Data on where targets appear

** BEGIN **

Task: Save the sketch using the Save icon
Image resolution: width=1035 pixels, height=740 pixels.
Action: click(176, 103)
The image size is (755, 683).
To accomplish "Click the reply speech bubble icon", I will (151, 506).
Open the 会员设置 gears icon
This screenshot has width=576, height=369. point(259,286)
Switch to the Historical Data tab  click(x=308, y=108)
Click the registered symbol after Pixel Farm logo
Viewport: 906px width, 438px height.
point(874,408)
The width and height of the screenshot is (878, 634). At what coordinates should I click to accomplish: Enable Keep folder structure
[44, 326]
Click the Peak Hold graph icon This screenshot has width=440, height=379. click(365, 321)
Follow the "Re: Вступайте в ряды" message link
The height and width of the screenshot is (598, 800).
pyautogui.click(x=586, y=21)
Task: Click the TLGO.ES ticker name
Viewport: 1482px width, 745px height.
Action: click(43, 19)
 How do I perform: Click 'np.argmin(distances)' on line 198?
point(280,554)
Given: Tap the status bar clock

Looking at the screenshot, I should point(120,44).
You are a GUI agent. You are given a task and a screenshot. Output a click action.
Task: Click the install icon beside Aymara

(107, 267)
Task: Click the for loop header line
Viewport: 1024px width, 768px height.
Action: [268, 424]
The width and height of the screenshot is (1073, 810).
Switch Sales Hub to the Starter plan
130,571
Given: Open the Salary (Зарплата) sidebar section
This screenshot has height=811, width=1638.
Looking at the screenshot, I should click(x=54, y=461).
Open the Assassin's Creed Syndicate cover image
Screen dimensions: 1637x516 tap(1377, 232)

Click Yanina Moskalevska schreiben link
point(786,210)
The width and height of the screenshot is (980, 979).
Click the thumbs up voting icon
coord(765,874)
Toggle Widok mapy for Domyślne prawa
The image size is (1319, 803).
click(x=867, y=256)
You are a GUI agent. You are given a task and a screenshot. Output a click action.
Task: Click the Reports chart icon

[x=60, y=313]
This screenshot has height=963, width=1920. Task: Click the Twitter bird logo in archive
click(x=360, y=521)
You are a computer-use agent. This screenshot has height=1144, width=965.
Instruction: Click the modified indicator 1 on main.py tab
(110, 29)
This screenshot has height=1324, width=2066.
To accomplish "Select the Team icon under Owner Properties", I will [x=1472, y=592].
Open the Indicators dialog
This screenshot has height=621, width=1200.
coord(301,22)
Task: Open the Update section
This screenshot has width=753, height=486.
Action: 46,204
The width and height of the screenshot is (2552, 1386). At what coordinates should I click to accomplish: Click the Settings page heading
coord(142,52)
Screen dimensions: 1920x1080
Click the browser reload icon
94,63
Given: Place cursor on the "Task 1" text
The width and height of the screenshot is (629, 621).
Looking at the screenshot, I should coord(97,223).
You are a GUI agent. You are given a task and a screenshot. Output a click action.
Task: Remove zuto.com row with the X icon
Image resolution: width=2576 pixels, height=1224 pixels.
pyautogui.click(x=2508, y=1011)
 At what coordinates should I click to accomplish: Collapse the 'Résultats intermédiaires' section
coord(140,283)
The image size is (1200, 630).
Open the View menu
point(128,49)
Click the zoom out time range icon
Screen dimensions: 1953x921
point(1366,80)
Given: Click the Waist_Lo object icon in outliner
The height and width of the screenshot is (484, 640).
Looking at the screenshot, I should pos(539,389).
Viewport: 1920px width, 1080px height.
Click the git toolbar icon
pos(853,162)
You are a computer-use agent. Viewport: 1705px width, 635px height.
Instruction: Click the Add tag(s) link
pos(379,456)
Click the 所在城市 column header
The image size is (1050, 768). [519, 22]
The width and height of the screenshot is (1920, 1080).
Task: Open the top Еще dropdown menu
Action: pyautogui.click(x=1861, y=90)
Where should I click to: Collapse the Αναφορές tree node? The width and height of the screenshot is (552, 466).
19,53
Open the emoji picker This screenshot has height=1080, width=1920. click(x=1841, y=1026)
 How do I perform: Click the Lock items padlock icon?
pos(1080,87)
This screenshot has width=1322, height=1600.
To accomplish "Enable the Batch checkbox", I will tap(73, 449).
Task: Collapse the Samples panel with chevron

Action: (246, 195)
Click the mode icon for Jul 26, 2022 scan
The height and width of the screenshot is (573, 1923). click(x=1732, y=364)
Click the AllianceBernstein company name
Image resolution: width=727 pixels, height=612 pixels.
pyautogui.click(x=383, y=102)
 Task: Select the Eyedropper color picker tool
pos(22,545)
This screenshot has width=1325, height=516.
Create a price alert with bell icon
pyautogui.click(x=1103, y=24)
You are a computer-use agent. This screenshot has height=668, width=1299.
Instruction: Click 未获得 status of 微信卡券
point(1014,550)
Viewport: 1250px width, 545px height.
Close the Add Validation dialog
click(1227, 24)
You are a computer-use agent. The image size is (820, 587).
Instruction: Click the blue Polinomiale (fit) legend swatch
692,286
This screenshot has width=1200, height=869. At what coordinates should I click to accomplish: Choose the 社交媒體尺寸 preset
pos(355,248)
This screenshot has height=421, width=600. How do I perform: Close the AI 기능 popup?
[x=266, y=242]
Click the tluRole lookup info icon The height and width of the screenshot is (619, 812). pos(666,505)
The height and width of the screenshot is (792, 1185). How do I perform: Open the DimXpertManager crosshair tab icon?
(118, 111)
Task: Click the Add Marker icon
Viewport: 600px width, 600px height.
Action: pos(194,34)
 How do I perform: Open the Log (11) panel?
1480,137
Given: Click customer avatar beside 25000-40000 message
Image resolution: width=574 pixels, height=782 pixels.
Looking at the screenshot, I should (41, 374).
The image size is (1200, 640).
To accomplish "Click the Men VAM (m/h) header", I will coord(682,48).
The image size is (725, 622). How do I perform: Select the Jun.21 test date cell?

** END **

THE REQUEST ▸ Pick out every line of the data above that contains the string "will", and copy each one in full.

WRITTEN REPLY ▸
To accomplish "Click the reply speech bubble icon", I will (151, 506).
To accomplish "Select the Team icon under Owner Properties", I will [x=1472, y=592].
To accomplish "Enable the Batch checkbox", I will tap(73, 449).
To accomplish "Click the Men VAM (m/h) header", I will coord(682,48).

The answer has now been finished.